§ DA FARE
Ricopia tutte queste righe tali e quali, omettendo le immagini.
:: DATI DEL COMPITO
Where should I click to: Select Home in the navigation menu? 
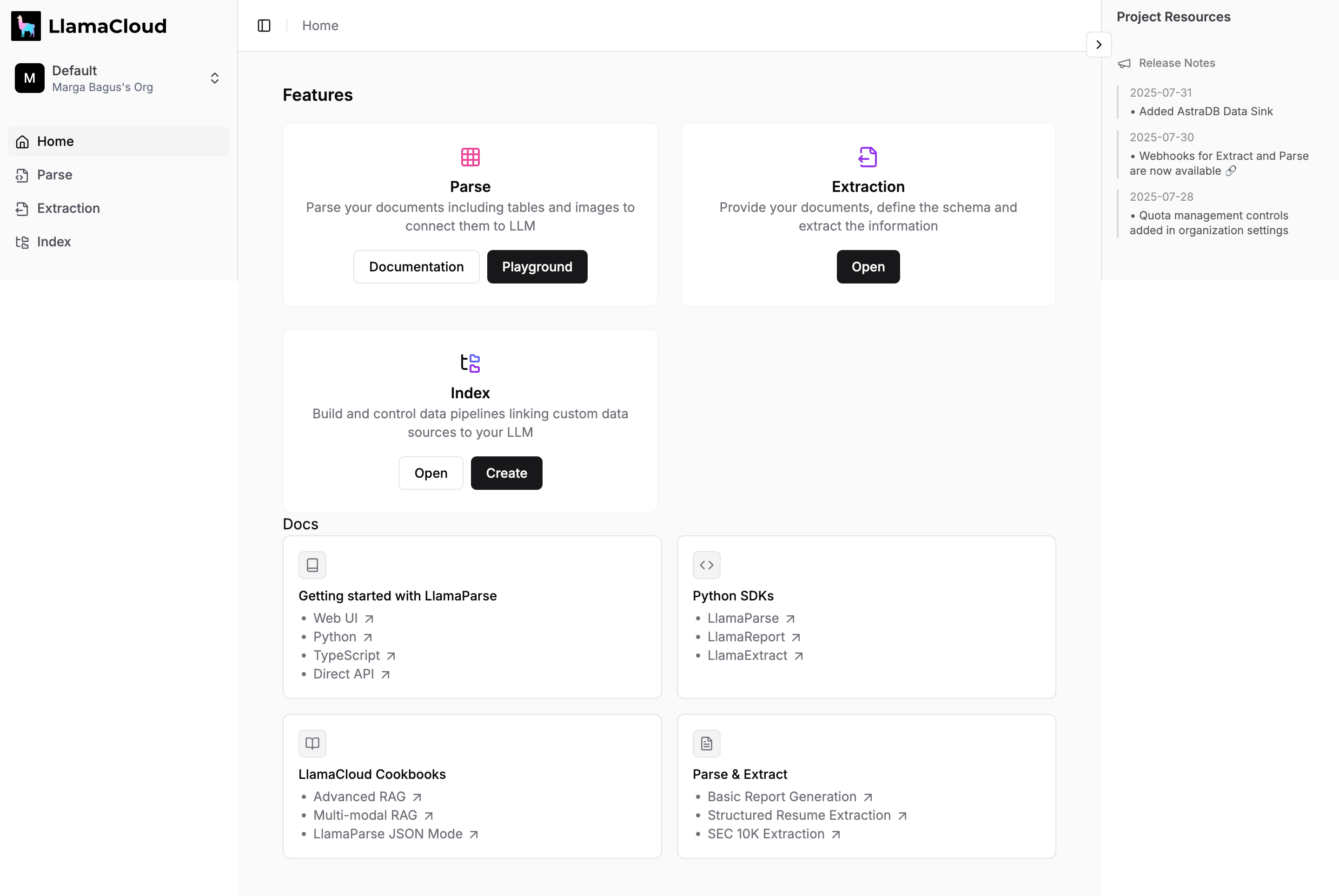pyautogui.click(x=55, y=141)
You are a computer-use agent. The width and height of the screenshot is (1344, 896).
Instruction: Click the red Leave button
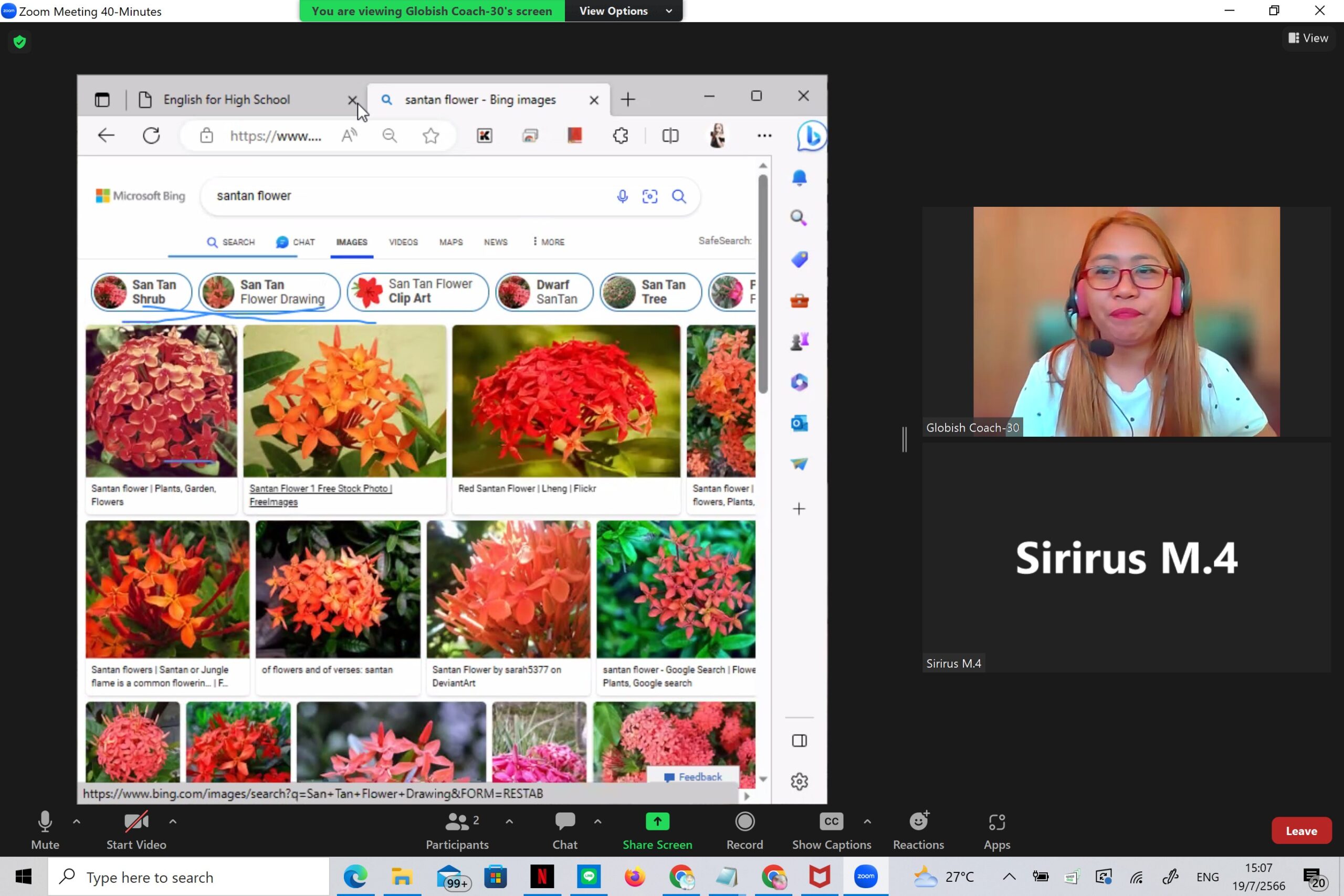tap(1300, 831)
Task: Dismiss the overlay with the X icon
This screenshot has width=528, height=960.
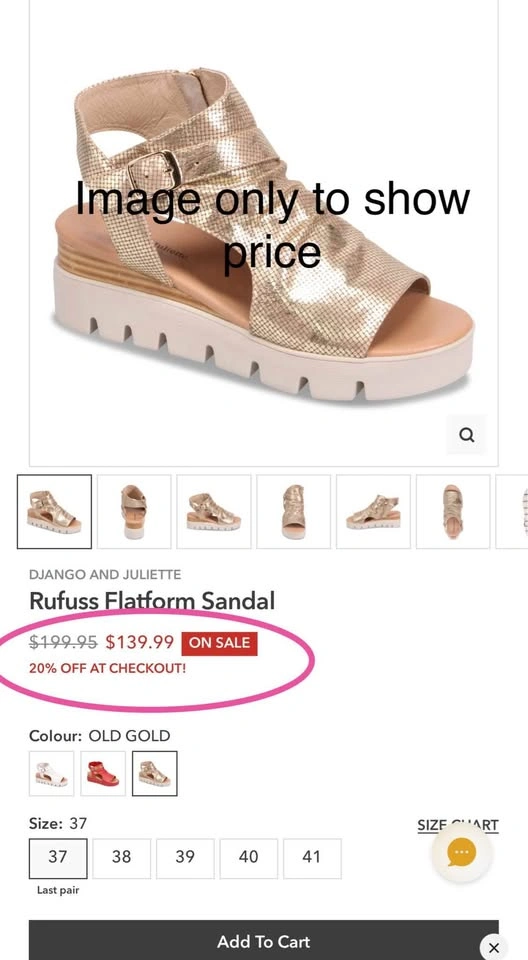Action: tap(494, 947)
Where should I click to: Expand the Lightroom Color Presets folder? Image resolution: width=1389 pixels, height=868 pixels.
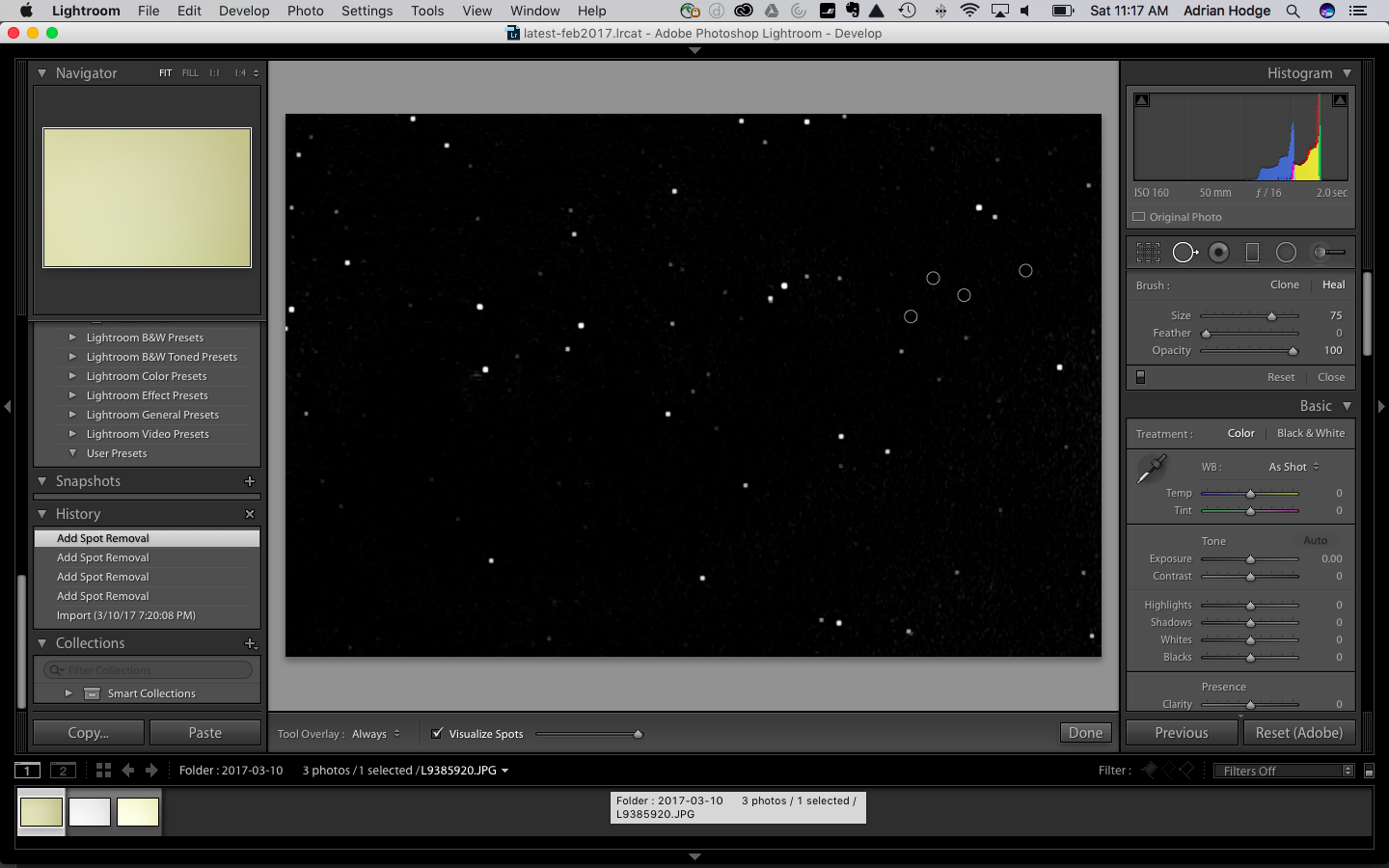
::::
§ SVOLGIMENTO
Where should I click to: Select Home in the navigation menu? 
pyautogui.click(x=55, y=141)
You are a computer-use agent. The width and height of the screenshot is (1344, 896).
Instruction: Click the red Leave button
tap(1300, 831)
Task: Dismiss the overlay with the X icon
This screenshot has width=528, height=960.
Action: tap(494, 947)
Where should I click to: Expand the Lightroom Color Presets folder? Image resolution: width=1389 pixels, height=868 pixels.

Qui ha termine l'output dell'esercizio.